Qantas announced Monday that the imposition of fuel surcharges on its international and domestic fares was a legitimate and prudent response to unprecedented increases in the cost of oil.
The Chief Financial Officer of Qantas, Mr Peter Gregg, said an article in Saturday’s Sydney Morning Herald and comments in that article and previous articles suggesting that Qantas did not require the surcharge were totally wrong.

“The statement by ABN Amro analyst Anthony Srom that surcharges are ‘money for jam’ and ‘largely unnecessary’ are malicious as well as stupid,” he said.

Mr Gregg said that while Qantas had paid heavily to hedge itself against the rise in the price of oil it was still exposed to price movements, particularly for jet fuel.

“Fuel represents around 20 per cent of our operating expenditure.

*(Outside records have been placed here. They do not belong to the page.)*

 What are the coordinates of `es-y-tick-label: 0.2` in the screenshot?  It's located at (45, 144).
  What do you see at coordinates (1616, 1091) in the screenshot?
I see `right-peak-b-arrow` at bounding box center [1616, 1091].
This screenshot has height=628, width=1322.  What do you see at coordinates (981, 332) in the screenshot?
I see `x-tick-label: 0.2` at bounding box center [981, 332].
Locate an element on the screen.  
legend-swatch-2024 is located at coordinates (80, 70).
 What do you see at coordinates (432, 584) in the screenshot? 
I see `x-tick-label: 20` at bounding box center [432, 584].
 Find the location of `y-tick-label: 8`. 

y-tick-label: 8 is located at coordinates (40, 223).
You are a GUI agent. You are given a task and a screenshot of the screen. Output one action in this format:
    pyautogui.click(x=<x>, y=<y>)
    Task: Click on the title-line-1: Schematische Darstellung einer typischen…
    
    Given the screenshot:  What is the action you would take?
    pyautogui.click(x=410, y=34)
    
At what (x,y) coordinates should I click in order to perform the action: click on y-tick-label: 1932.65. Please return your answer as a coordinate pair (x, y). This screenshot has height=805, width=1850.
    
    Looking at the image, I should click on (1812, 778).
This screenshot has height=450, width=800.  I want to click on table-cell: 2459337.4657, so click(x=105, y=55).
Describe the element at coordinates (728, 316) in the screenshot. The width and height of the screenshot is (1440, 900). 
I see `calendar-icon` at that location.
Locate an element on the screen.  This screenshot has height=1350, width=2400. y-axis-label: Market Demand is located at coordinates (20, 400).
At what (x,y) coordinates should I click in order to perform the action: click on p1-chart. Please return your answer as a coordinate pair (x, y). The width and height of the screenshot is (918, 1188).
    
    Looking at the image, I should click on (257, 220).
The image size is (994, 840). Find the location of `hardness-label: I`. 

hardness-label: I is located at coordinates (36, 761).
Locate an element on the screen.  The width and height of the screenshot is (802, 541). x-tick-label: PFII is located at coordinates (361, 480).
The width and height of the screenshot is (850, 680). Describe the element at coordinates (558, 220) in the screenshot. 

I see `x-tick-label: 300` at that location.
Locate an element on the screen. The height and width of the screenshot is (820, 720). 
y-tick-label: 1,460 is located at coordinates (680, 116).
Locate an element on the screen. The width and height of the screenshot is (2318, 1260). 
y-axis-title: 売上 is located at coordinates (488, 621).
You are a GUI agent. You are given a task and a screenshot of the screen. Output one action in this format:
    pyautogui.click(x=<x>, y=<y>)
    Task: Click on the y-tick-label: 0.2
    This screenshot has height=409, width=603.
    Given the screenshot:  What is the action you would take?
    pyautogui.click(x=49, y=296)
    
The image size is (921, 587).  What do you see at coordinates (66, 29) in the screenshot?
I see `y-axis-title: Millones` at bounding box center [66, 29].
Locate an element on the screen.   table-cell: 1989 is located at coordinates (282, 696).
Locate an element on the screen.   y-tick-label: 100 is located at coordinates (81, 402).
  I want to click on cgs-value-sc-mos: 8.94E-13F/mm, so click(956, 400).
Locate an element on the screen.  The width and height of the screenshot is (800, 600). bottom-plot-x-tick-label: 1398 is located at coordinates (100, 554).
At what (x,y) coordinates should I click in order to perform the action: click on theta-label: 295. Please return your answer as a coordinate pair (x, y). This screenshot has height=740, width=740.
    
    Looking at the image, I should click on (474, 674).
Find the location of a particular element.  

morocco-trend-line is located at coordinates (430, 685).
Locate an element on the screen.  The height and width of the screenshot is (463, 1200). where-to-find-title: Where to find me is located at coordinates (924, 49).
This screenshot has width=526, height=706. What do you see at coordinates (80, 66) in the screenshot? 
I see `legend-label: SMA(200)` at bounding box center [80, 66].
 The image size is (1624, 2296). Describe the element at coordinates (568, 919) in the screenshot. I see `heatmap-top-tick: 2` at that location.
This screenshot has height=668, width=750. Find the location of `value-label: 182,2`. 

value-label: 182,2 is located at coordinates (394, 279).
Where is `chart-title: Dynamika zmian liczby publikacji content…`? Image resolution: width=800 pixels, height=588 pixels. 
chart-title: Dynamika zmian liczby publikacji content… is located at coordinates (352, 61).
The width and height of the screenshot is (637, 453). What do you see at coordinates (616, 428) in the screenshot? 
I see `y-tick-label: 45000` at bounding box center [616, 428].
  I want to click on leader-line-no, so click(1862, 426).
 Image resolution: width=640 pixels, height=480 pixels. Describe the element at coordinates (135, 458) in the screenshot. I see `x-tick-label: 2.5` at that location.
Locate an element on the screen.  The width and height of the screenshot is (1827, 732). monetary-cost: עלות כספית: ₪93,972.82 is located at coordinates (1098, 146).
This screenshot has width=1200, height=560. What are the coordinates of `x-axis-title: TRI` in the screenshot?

No amount of fuel hedging could cover the recent price increases,” he said.

Mr Gregg said Qantas had decided to release details of its cost of fuel to counter these unfounded claims.


Mr Gregg said:

- Qantas’ fuel bill for 2004/05 was now $560 million ahead of the bill for 2003/04, not allowing for any increase in capacity;

- hedging and the three fuel surcharges would recover $360 million of this; and

- the airline still faced an increase of $196 million over last year which was not budgeted for in the 2004/05 financial year.

Mr Gregg said that just about every airline in the world, hedged or unhedged against these increases, had found it necessary to impose multiple surcharges.

“Qantas is an efficient airline relative to most of its peers, but it is not immune to the rapidly escalating price of oil, which also shows early signs of dampening the demand in the wider community.

“Indeed, despite our efficiencies, hedging and surcharges, we will now have some difficulty in meeting our budget requirements for 2004/05,” he said.

Qantas first announced a fuel surcharge of $6 per sector for domestic travel and $15 a sector for international travel in May. Qantas increased the surcharge in August, to $10 a sector for domestic and $22 a sector for international travel. Last week, the airline announced a further increase as a result of continued escalation in the price of oil, with the domestic surcharge going to $12 a sector and the international to $29 a sector from 20 October.